Step-by-step explanation:

Z Plots      Y Plots  

 456          395

 454          390

 449          391

 453          402

 431           395

 456          405

 445          432

 430          438

 463          420

 438          425

A)

For sample Z--

The mean is calculated by:

Ratio of sum of all the data points of Z-sample to the total number of points i.e. 10.

$Mean=\dfrac{456+454+449+453+431+456+445+430+463+438}{10}\\\\Mean=\dfrac{4475}{10}\\\\Mean=447.5$

Similarly for sample Y--

The mean is calculated as follows:

$Mean=\dfrac{395+390+391+402+395+405+432+438+420+425}{10}\\\\\\Mean=\dfrac{4093}{10}\\\\Mean=409.3$

B)

As we could see that the data Y has a greater spread from the mean as compared to the sample Z.

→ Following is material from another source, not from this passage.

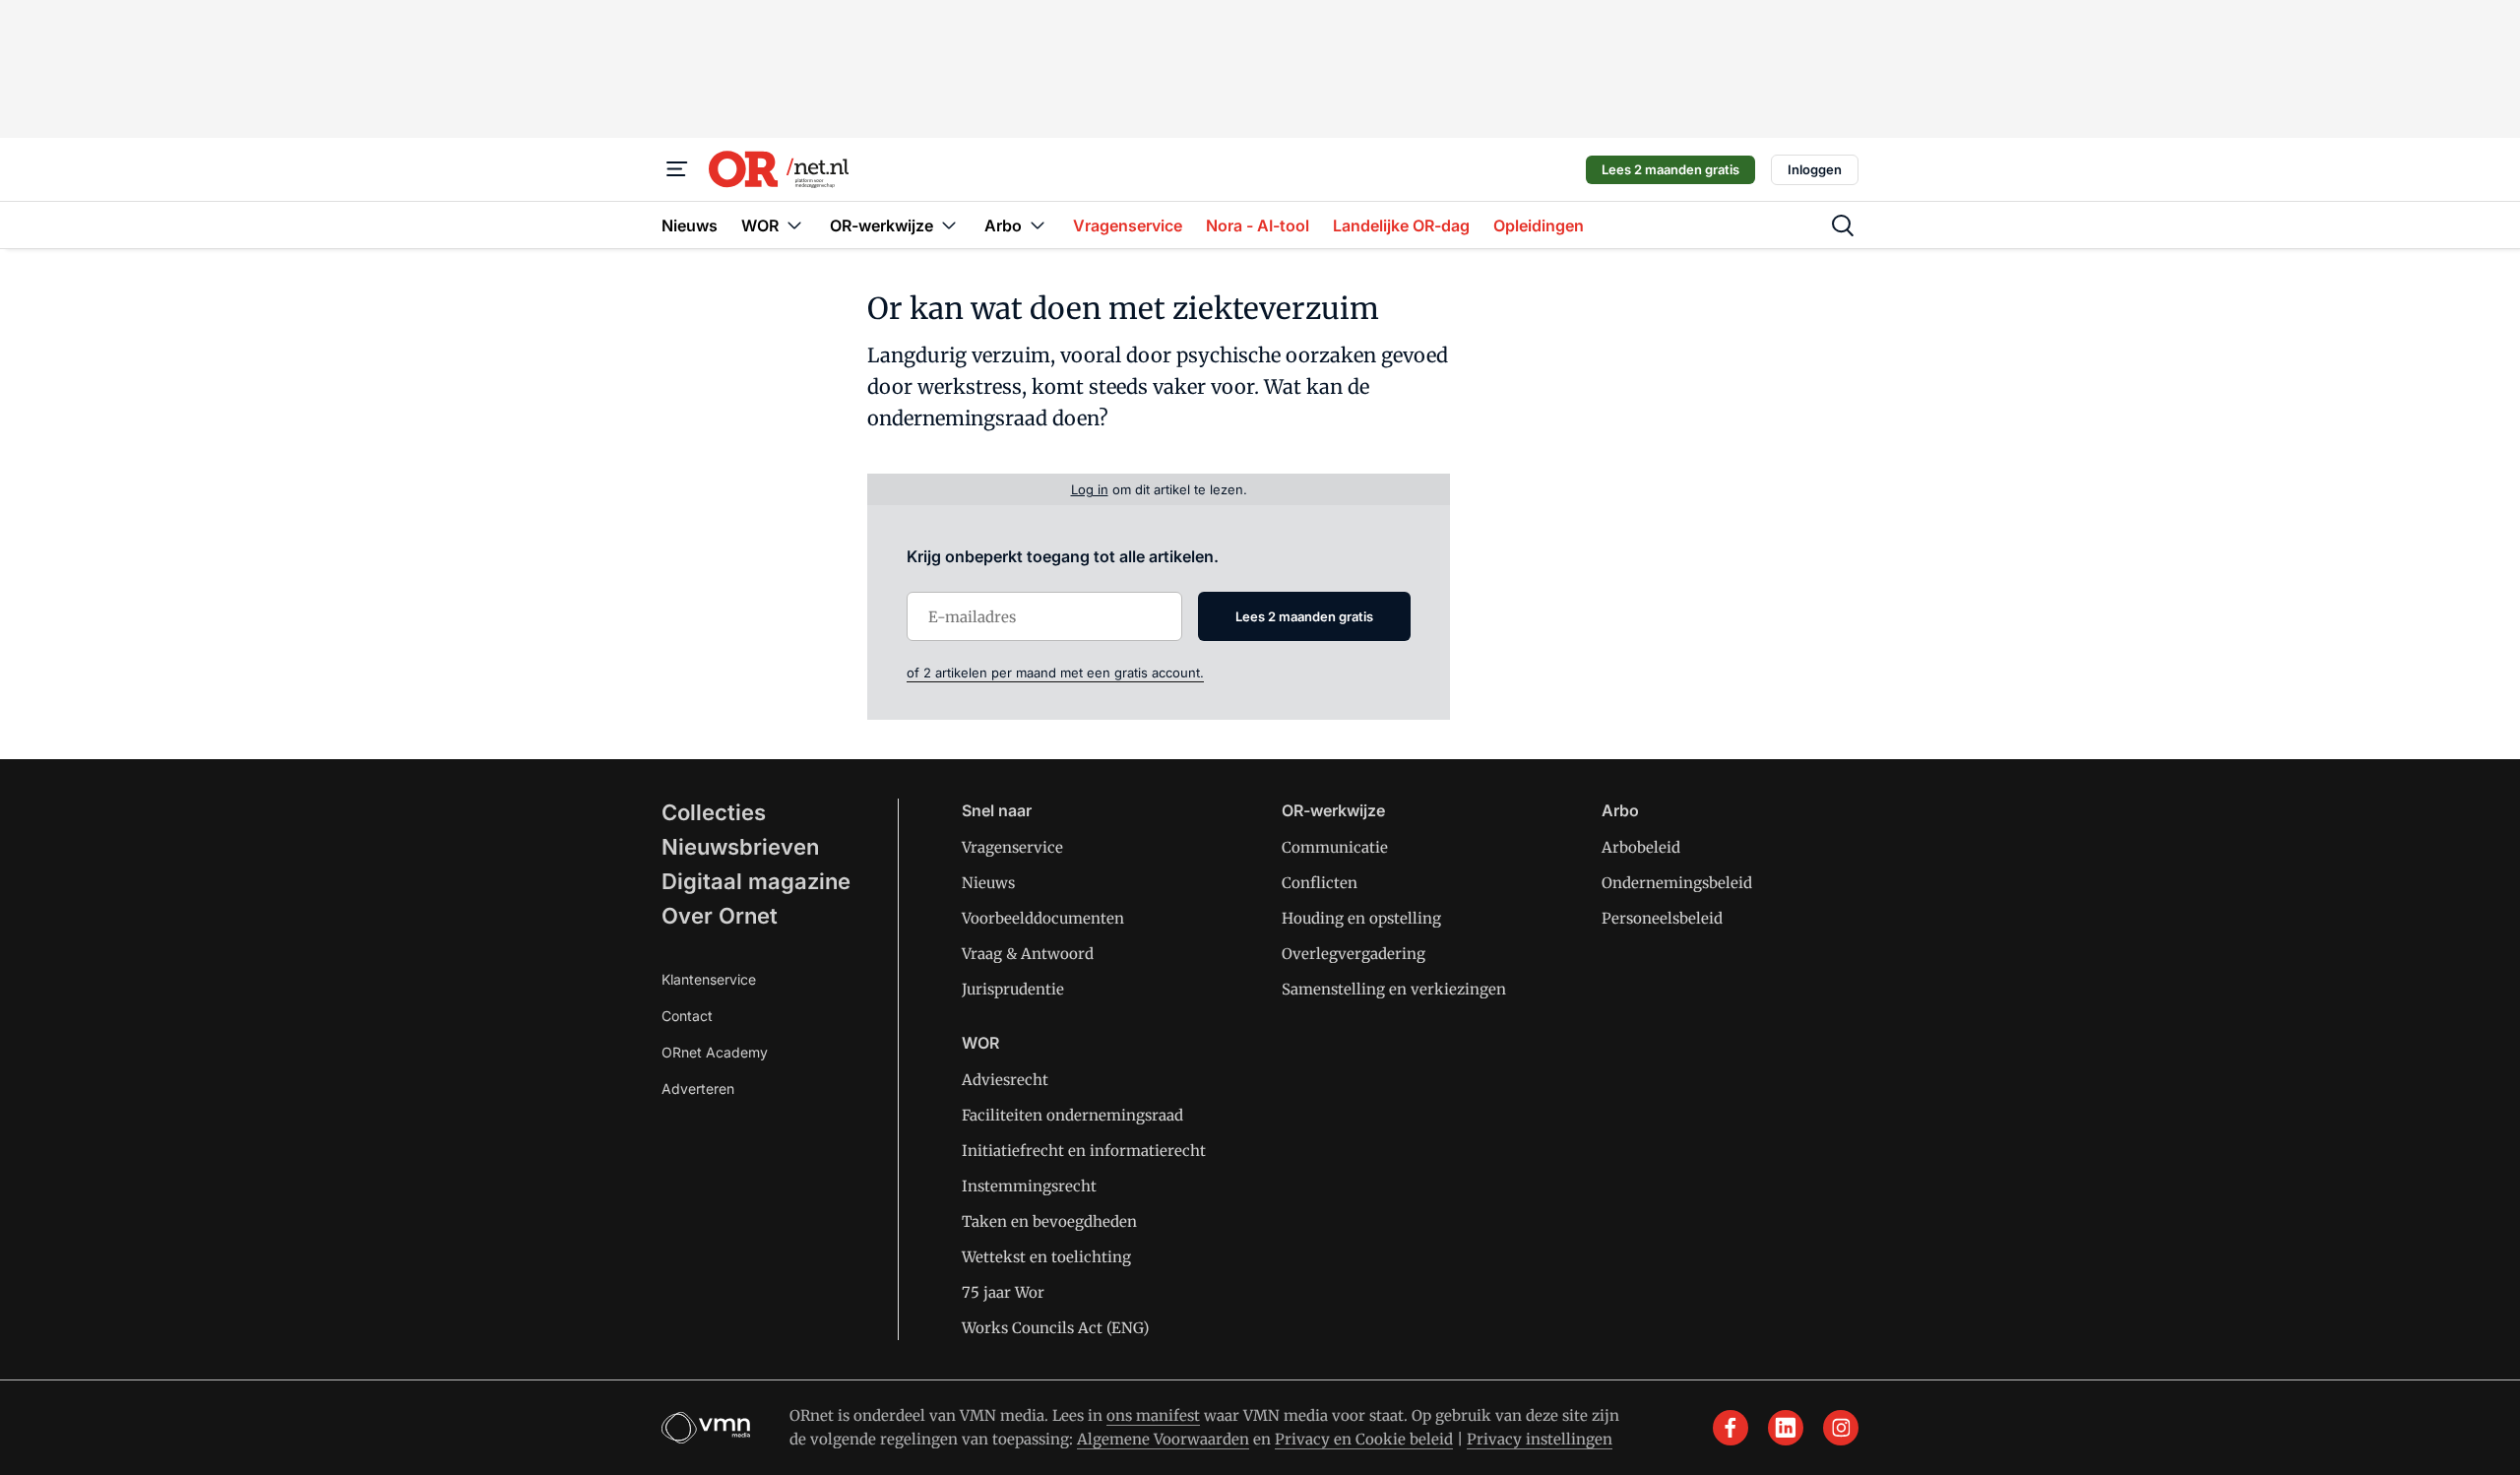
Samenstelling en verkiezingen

As all the points in the sample Z are close to the mean and have less spread.

The standard deviation is most commonly used to measure the spread of the data.

Standard deviation of sample Z is: 10.651

Standard deviation of sample Y is: 16.9944

Hence Sample Y have larger deviation from the mean.

Answer 2

Answer:

A) Calculate the mean for sample Z and for sample Y.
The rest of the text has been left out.